• EXTRACTED ENTRIES
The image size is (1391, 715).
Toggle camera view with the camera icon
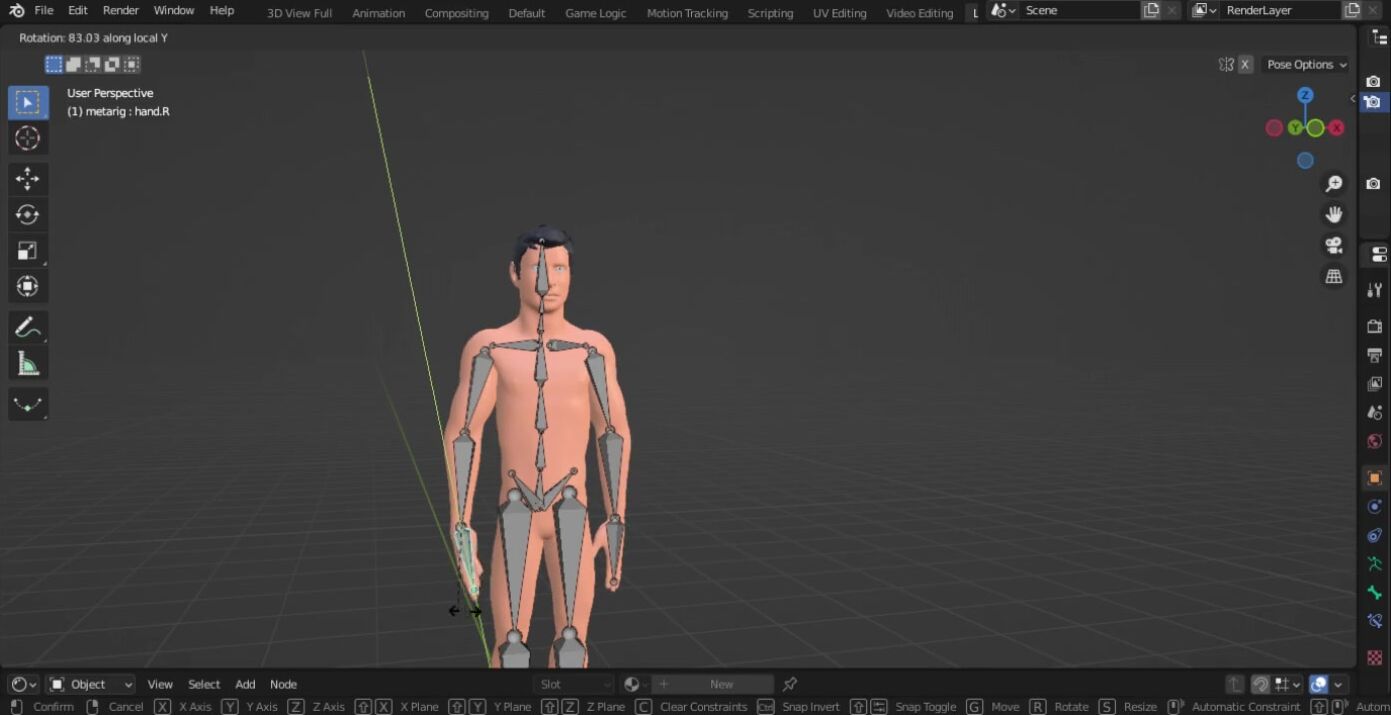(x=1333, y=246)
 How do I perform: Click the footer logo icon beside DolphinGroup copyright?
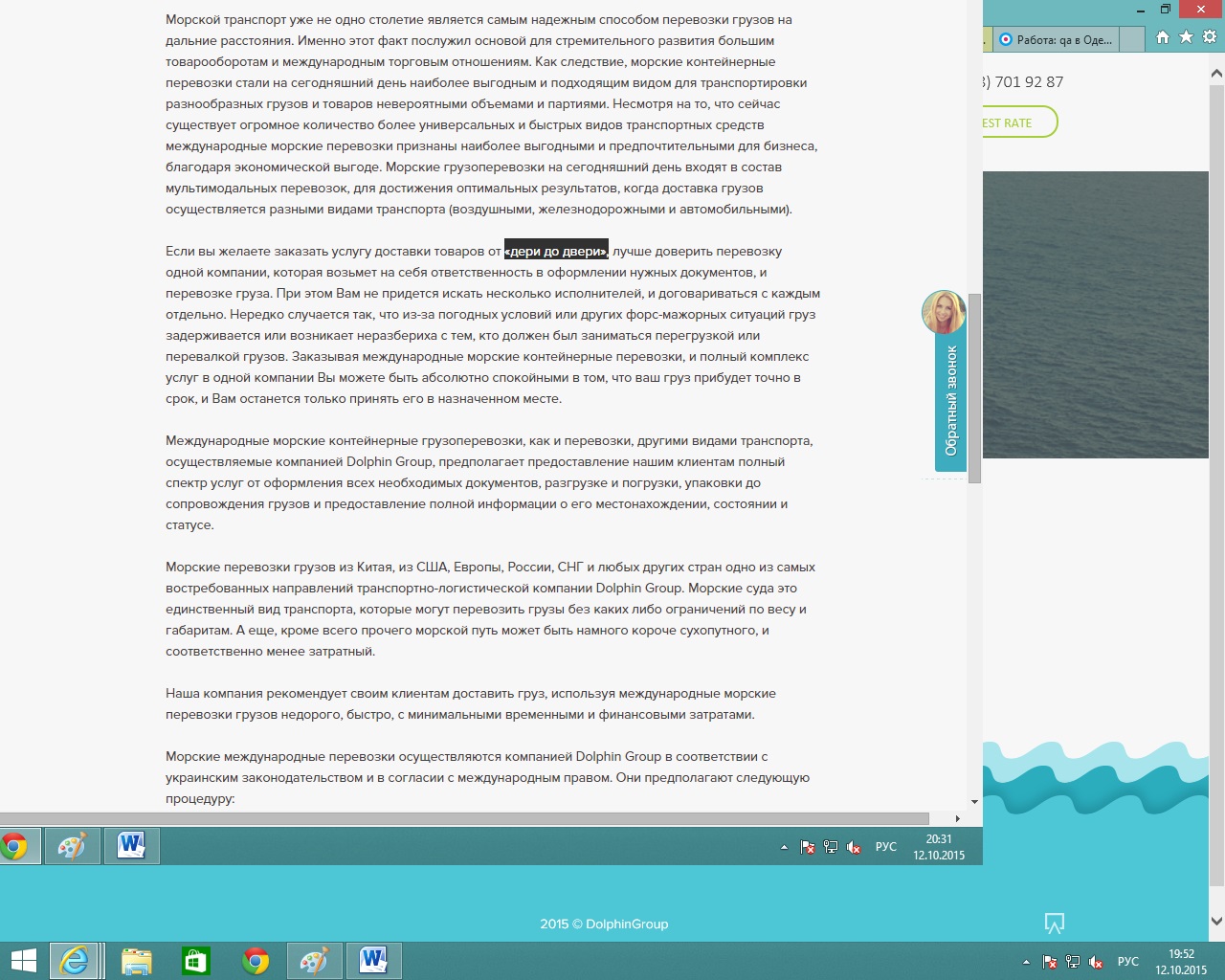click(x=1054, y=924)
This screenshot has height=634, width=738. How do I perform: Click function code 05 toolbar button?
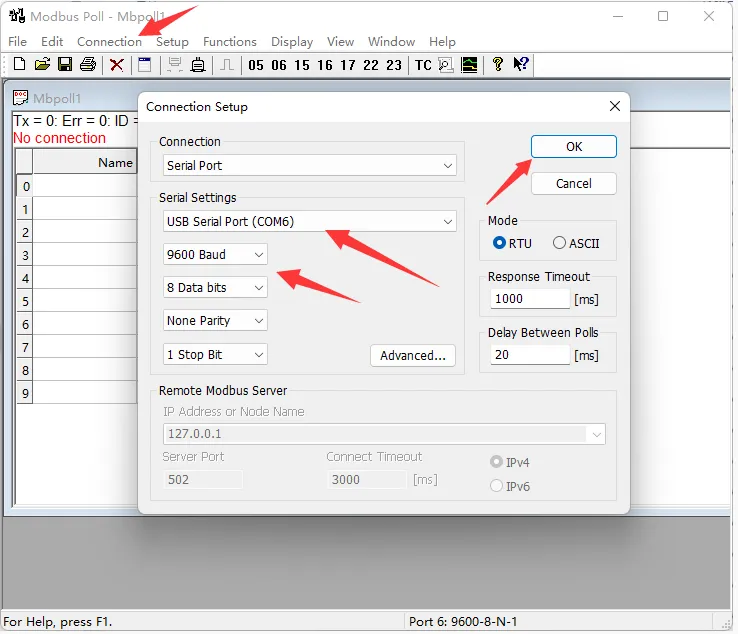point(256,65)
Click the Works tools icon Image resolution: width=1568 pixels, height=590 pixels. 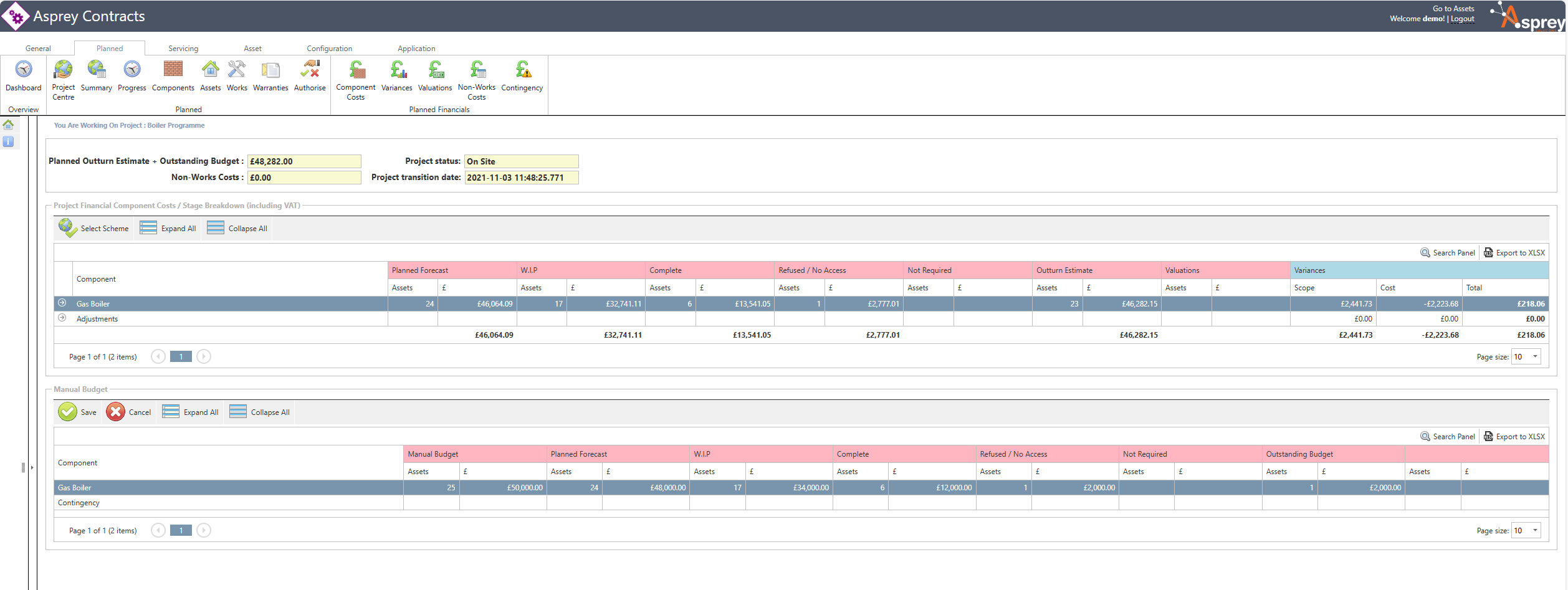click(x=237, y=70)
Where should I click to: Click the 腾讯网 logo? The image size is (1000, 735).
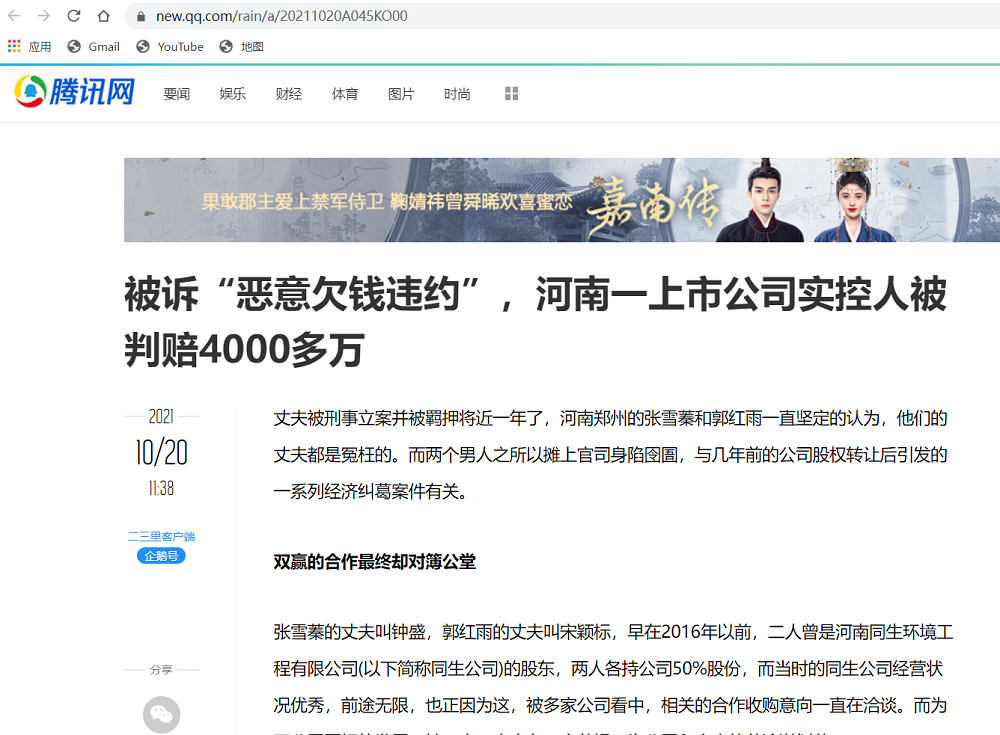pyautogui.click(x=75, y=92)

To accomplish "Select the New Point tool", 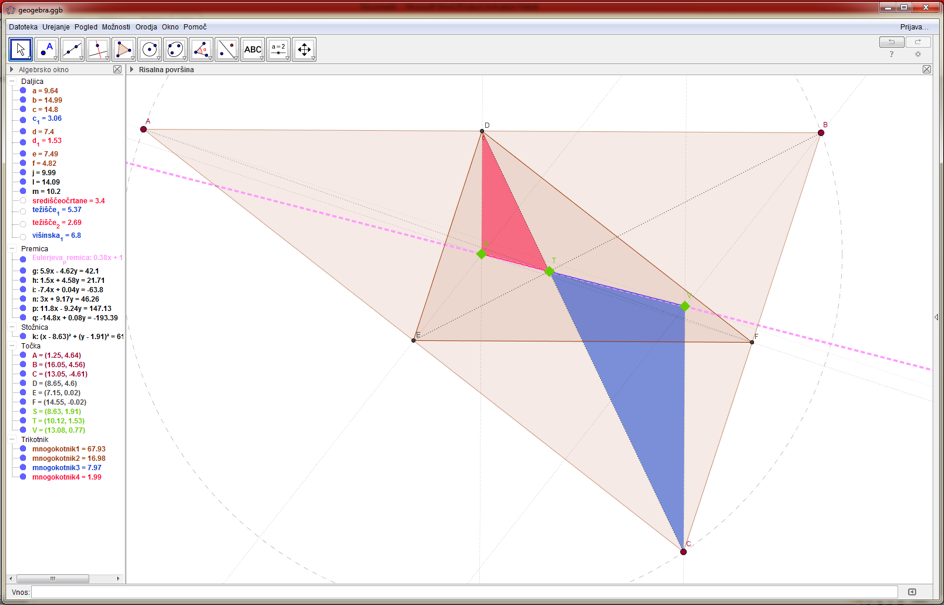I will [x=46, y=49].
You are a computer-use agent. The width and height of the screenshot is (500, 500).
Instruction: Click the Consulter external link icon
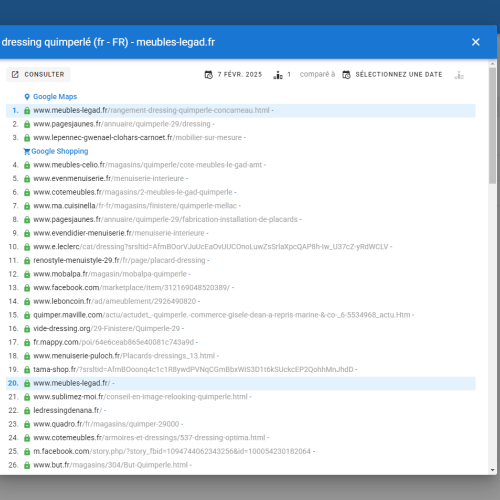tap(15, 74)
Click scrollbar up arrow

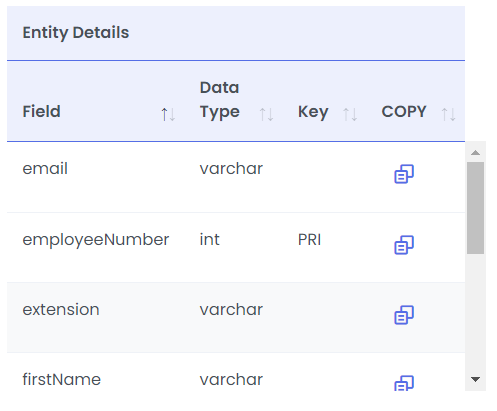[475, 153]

• WORK REQUEST
Each line from the one with "You are a computer-use" to the last line of the listing should be returned exactly, both ends included, and no picture with them.

• ANSWER SPACE
You are a computer-use agent. The width and height of the screenshot is (500, 500).
Instruction: Click the Consulter external link icon
tap(15, 74)
Click scrollbar up arrow

[475, 153]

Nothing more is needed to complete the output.